Postby Crazedwraith » 2017-01-12 01:53pm

Captain Seafort wrote:Indeed, but over the centuries of the wand's existence, the idea that no-one had both the intent and willpower to snap the thing beggars belief. The wand's destruction was effectively what Dumbledore was trying to achieve, and I believe that the fact that the method chosen was so convoluted even by his standards as strong evidence that simply snapping the thing wasn't an option.


I do agree with that logic and see your point. I prefer the idea of it being destroyed though, to Harry loudly announcing to the whole world he has it and then going into a dangerous career where he fights regular duels and anyone that defeats him gains it's power.

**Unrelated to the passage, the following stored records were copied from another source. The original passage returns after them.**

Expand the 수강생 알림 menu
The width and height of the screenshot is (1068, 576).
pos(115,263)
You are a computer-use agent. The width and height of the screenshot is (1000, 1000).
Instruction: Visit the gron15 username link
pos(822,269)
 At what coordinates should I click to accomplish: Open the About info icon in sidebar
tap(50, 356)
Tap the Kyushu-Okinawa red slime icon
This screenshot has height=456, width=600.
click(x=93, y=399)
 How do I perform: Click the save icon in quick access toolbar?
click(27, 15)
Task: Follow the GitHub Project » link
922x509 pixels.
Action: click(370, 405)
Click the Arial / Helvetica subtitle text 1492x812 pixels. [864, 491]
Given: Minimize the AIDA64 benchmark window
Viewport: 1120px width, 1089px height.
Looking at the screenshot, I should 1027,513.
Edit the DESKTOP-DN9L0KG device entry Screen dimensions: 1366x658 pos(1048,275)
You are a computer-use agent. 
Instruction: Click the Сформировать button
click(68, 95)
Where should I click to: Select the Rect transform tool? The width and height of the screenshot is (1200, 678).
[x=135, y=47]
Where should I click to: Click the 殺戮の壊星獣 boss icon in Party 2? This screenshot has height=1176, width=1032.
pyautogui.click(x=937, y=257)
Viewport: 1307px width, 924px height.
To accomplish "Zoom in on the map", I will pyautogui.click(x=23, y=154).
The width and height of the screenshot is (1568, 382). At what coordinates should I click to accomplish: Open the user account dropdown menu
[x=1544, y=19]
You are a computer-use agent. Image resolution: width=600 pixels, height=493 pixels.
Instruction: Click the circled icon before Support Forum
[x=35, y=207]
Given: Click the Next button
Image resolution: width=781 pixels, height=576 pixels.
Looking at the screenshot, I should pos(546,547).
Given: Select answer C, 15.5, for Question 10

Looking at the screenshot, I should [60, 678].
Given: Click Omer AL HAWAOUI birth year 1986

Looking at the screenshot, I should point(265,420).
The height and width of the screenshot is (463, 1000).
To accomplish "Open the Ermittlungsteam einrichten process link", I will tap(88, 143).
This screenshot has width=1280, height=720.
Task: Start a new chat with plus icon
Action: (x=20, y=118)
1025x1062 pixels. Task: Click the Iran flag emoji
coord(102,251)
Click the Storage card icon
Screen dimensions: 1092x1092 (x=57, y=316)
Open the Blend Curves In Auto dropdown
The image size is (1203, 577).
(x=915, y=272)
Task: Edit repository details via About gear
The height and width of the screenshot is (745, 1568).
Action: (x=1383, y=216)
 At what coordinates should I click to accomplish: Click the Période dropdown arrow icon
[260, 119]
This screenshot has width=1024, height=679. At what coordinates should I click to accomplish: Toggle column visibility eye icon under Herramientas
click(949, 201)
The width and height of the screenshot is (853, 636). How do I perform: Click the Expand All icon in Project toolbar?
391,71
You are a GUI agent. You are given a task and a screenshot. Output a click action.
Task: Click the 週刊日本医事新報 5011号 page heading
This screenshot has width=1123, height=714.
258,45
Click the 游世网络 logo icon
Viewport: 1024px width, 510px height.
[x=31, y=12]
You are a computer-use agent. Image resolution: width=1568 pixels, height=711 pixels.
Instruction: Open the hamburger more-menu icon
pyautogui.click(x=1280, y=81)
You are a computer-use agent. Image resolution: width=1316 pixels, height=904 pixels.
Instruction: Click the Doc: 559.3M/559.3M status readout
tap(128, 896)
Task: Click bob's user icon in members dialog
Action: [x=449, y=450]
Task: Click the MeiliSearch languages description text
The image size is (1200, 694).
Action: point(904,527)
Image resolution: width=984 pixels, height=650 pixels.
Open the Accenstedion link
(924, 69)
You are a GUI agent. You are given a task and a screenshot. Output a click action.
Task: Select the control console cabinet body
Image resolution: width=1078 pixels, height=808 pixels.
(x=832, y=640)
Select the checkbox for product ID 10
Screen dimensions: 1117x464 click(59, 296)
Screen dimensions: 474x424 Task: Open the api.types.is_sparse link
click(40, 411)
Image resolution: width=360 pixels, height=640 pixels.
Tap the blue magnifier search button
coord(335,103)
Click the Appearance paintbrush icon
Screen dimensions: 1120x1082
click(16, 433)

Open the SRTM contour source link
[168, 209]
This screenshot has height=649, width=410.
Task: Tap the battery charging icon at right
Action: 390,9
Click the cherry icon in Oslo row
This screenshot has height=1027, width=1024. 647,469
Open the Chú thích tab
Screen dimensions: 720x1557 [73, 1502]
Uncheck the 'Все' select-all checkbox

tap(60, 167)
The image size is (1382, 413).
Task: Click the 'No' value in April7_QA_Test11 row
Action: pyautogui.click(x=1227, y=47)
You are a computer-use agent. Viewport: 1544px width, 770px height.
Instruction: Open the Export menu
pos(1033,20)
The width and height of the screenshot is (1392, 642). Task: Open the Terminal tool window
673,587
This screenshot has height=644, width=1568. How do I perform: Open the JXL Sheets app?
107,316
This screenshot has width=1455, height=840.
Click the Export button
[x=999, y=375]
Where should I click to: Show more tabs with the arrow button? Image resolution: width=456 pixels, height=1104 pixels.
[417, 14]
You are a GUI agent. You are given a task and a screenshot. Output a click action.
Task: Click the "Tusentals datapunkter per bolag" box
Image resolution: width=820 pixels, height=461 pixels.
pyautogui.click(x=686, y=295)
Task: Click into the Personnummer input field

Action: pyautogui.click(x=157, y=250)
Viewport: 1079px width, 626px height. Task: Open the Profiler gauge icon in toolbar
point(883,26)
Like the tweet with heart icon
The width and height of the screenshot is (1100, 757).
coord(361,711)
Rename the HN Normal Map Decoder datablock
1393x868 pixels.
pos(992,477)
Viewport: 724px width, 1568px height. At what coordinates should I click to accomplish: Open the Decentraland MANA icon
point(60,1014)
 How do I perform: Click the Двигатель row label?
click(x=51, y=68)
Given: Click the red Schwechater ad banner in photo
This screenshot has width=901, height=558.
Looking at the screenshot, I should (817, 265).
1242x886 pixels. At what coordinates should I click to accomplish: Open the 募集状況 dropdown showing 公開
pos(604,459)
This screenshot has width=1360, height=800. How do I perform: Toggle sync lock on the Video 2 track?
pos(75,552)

It really was stupid.

Then again 'stupid character' is more easy to explain. (Though Dumbledore's character flaw is supposed to be a love of power.)


Captain Seafort wrote:
Elheru Aran wrote:There's always odd ducks, and Bellatrix is odd if nothing else. I suspect that in Muggle society, she'd have been just as likely to stand out.


And for that reason, respected members of society are much better evidence of a lack of sexism in wizarding society. People like Millicent Bagnold, Amelia Bones, McGonnagall and Umbridge.


Indeed. And given the Wizarding world has it's own prejudices ( about species and blood purity) these may have supplanted sexism and racism.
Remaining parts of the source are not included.